WHOM SEEKEST THOU my brother? For whom are ye in quest tonight, O man in tears and sorrow? The soul that seeks Him AS A SAVIOUR finds Him AS A SAVIOUR. Always! Always! Always!
Praise the name of the Lord forever; when He knows we are looking for Him, He will call us by our names. You who have never heard Him except in the whistling of the wind through the forests or in the singing of the birds in the tree tops, you will find that when you look with all your heart for HIM, He will answer you and call you by your name.
“He SPEAKS! And the sound of His voice
Is so sweet the birds hush their singing.”
You who have always known Him as the great Gardener of the universe will know Him as your friend, your Saviour, your Redeemer, your only way to heaven. Oh, how I wish I could burn it into every one of your souls; how I wish that I could stamp it indelibly on the pages of your memory; YOU NEED HIM: without Christ you are lost and with Christ you are saved. You MUST be born again.

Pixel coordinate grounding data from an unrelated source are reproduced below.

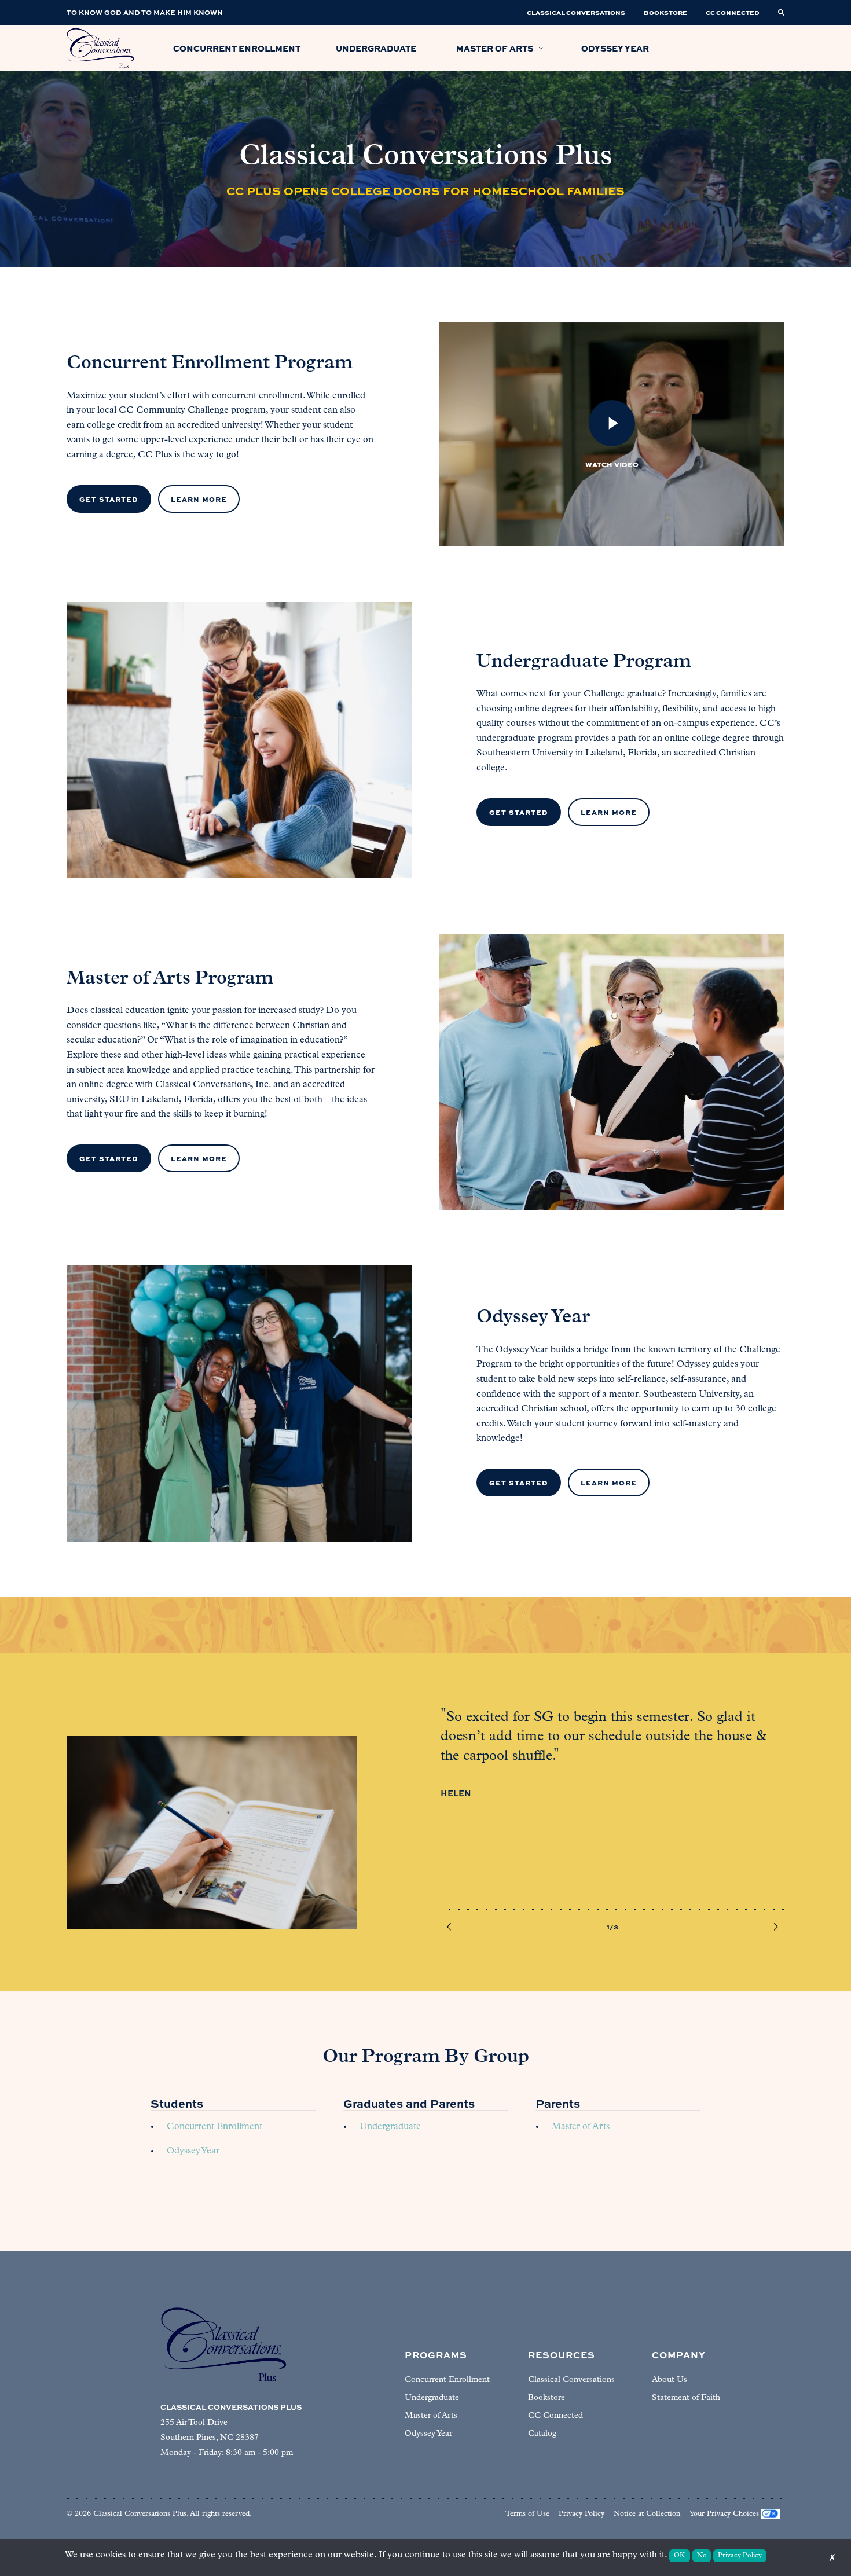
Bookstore (546, 2398)
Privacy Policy (581, 2514)
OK (679, 2555)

WHY WEEPEST THOU? Dry your tears my friend; do you not realize that the Easter means He conquered death? Can you not hear His voice sounding through the long corridors of the centuries “I am the resurrection and the life.” He is not merely the exponent of a resurrection teaching and the revealer of the ways of life; HE IS THE RESURRECTION AND THE LIFE! He that hath the Son, hath life. Jesus and salvation are inseparable. There is no eternal life in heaven, there is no salvation, there is no peace nor pardon outside Jesus. Are you seeking for SOMETHING, or are you seeking for HIM?
So in conclusion let me ask you once again: “Why weepest Thou? Whom seekest thou?” You are looking for someone to ease the pain in your heart! Turn about sister—there stands Jesus. You are looking for the entrance to heaven, my brother. Do you not see Him? The door, the Way of Life? You say you seek the healing of the body and the alleviation of your pain? Listen! He speaks—Jesus Christ, the SAME, yesterday—today and forever. Whatever your need, my God will supply that all; all! All!! All!!! Supply them from the storehouse of His inexhaustible riches THROUGH CHRIST JESUS.
So Easter to me means something more than a bank holiday. Something more than a time for us to feel the call of the open places; something more than an annual fashion parade to the house of God. Easter means that God hath raised Him up: That my elder brother rose in triumph from the tomb; that He with whom I am a joint heir broke the chains of death and came forth victorious from the grave. It means that because He lives I shall live also: it means that the tombstone o’er the grave of my mother will snap some day and she will rise to meet Him in the air. It means that the grave has lost its victory and death has been robbed of its sting, and that I, poor unworthy me, will pass from mortality into immortality and live with Him in the land where God wipes the tear from every eye.
Hallelujah! So I am not weeping any more. No; the tears are wiped away except they be tears of joy. I am happy, I am glad; glad that I know Him and that He knows me; glad that He called me by my name; glad that the Man who rose in triumph o’er the tomb is MY ELDER BROTHER.